‘No visible tattoos’ must adapt

As more millennials get tattoos, employers should reconsider their policies on body art.

Alia Jeraj

I first stepped into a tattoo and piercing parlor at age 16. My mom accompanied me, as did a mix of apprehension and excitement about the needle that would be making a small hole in my left nostril. Since that day, I have become familiar with the shop, adding more holes to my face and some splashes of black and green ink to my skin. 
 
I chose the inner edge of my right foot for my first permanent piece of body art. My mother was “mildly horrified,” 
as she recalls. Her primary objection: “That’s going to be difficult to cover up at work.” 
 
It was my 18th birthday, and I was accepting nothing but positive vibes on that day. However, as I look forward to graduating, the idea of what’s accepted as “professional” is difficult to escape. 
 
I, however, am not alone. About 40 percent of millennials sport tattoos.

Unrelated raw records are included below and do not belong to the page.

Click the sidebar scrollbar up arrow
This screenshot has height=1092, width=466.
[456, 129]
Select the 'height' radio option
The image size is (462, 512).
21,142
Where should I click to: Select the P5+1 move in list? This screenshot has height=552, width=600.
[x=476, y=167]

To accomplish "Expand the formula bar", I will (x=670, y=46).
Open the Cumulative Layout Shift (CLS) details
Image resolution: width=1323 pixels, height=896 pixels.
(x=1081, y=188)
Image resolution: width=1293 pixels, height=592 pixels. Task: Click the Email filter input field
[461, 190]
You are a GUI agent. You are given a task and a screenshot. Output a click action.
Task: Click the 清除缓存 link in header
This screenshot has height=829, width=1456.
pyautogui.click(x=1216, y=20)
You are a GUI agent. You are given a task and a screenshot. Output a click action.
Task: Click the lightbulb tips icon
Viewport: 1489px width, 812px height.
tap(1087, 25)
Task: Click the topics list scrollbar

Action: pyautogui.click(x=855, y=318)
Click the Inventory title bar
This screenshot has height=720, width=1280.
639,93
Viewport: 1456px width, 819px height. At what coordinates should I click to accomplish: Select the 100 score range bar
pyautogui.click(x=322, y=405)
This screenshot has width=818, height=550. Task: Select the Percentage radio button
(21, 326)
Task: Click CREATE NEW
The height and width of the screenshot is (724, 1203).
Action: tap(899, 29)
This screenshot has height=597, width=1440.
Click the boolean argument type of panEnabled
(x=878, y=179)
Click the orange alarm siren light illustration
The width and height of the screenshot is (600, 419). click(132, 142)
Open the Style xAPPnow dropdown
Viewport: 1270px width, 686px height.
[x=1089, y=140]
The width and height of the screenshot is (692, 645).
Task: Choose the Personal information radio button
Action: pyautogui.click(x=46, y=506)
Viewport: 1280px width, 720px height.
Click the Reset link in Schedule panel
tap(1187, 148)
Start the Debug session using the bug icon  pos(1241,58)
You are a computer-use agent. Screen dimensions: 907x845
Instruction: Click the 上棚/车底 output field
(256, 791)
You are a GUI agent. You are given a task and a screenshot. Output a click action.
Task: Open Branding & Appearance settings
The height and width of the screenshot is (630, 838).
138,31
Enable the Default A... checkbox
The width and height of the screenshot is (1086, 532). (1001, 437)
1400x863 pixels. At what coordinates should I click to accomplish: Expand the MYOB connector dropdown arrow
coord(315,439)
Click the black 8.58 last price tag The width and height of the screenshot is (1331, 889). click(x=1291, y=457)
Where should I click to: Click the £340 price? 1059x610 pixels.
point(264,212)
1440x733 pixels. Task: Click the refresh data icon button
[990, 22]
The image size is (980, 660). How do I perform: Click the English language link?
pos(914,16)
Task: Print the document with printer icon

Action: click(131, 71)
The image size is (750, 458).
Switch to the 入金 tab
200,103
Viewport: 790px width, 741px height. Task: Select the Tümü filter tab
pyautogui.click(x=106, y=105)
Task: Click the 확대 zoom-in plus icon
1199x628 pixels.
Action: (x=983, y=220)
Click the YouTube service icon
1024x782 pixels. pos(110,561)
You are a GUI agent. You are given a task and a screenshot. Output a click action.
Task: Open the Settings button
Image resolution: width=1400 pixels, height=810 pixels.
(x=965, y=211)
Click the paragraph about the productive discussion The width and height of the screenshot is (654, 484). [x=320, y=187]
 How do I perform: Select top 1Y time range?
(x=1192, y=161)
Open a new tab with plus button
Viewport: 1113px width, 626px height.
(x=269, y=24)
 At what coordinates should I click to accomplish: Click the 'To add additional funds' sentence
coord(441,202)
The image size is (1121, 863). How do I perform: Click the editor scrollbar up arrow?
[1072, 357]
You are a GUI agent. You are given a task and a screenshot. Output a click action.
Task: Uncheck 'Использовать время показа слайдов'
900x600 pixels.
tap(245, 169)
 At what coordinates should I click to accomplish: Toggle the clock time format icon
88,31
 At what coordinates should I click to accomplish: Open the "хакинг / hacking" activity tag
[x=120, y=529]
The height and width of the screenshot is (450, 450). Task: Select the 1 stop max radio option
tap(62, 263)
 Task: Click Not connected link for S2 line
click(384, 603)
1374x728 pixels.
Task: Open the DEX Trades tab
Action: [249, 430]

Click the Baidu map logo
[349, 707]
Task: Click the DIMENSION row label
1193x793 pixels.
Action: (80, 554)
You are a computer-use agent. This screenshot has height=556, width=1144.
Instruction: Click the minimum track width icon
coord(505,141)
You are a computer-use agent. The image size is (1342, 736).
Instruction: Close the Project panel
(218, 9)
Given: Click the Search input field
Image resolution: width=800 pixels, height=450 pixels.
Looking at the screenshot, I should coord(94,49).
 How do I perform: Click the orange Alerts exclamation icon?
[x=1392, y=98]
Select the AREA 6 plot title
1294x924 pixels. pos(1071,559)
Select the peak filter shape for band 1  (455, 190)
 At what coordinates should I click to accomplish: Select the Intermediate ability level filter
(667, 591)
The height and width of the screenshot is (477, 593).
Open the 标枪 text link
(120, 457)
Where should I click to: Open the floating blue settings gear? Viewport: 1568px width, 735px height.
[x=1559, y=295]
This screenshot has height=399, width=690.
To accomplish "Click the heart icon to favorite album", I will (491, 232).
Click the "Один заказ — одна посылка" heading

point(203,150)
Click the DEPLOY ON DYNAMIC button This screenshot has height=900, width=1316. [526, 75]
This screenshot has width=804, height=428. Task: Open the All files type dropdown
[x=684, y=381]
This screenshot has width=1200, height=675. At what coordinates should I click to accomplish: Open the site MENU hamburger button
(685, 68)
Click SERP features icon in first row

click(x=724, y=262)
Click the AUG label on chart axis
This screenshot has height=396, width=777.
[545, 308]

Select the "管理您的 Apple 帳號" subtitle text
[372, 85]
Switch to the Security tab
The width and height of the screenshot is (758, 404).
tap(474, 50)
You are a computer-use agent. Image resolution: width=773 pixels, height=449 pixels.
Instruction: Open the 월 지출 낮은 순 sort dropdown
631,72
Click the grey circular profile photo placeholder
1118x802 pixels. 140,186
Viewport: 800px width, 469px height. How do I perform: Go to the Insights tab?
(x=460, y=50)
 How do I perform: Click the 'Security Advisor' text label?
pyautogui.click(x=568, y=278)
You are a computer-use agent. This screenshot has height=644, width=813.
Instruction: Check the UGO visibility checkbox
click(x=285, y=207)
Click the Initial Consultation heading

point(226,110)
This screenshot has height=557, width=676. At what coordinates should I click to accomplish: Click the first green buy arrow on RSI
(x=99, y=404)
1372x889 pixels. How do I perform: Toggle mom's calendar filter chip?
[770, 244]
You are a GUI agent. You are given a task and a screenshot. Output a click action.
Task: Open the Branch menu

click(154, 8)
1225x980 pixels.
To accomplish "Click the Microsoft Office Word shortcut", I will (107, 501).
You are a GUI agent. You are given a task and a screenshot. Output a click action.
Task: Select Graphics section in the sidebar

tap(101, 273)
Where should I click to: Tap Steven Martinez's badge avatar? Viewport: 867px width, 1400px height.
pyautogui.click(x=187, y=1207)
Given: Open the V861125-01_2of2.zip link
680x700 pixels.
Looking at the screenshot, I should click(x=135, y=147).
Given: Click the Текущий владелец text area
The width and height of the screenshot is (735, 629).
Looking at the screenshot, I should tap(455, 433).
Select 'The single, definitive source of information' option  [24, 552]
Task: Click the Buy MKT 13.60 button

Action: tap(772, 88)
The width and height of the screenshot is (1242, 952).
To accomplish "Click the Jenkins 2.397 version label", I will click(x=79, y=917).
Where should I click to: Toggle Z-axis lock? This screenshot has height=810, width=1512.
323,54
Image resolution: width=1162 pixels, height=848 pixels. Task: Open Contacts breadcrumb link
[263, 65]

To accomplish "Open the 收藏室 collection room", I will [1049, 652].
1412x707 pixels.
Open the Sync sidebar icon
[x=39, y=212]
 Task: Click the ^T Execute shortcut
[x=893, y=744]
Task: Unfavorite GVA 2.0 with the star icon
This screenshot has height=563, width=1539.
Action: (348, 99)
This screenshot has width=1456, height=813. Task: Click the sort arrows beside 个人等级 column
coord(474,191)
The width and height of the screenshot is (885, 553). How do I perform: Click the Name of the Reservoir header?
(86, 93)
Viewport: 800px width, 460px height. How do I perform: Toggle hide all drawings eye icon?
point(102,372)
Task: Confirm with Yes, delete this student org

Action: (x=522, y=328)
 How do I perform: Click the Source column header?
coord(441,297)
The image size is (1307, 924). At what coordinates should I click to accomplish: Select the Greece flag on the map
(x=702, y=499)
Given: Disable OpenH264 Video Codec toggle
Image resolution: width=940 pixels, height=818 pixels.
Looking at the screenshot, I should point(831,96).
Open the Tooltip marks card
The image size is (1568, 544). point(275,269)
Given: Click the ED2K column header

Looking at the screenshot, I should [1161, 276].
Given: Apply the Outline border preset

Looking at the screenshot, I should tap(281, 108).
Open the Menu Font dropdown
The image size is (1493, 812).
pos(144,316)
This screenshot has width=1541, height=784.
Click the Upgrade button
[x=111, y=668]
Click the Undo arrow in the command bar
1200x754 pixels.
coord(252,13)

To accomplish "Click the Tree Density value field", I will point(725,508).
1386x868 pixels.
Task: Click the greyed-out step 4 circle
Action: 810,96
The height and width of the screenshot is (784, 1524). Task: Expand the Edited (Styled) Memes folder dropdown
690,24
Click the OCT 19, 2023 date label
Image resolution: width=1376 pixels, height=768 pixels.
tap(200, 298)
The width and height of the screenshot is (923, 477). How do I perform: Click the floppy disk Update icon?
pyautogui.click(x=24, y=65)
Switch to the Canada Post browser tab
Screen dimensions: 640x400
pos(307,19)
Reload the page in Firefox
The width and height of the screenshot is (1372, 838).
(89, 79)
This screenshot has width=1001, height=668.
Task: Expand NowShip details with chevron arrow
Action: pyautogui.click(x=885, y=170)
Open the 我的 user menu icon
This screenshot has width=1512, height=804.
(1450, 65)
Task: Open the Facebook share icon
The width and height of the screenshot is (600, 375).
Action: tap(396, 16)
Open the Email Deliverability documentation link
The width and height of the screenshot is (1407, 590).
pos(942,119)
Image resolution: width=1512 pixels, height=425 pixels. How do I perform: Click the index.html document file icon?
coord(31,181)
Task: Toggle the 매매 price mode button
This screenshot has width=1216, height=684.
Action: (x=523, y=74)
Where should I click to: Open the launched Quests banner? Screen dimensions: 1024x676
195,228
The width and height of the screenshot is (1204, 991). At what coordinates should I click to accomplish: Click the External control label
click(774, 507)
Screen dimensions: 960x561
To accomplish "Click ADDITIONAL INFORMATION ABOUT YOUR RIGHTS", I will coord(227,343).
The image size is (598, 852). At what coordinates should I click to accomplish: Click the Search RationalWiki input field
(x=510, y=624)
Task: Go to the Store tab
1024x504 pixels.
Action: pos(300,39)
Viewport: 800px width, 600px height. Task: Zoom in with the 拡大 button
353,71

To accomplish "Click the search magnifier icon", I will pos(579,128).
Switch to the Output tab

With this influx of tattooed, career-ready people, employers must begin to take a different approach to body art. 
 
Though attitudes toward tattoos are shifting, there are still multitudes of companies that uphold the “no visible tattoos” policy, from retail shops to school districts and government agencies. 
 
Tattooing is an ancient practice that demonstrates passion and commitment with more fervor than many marriage vows. Employers must open both their minds and their job listings to tattoos — or else limit themselves to an applicant pool 60 percent the size of its potential.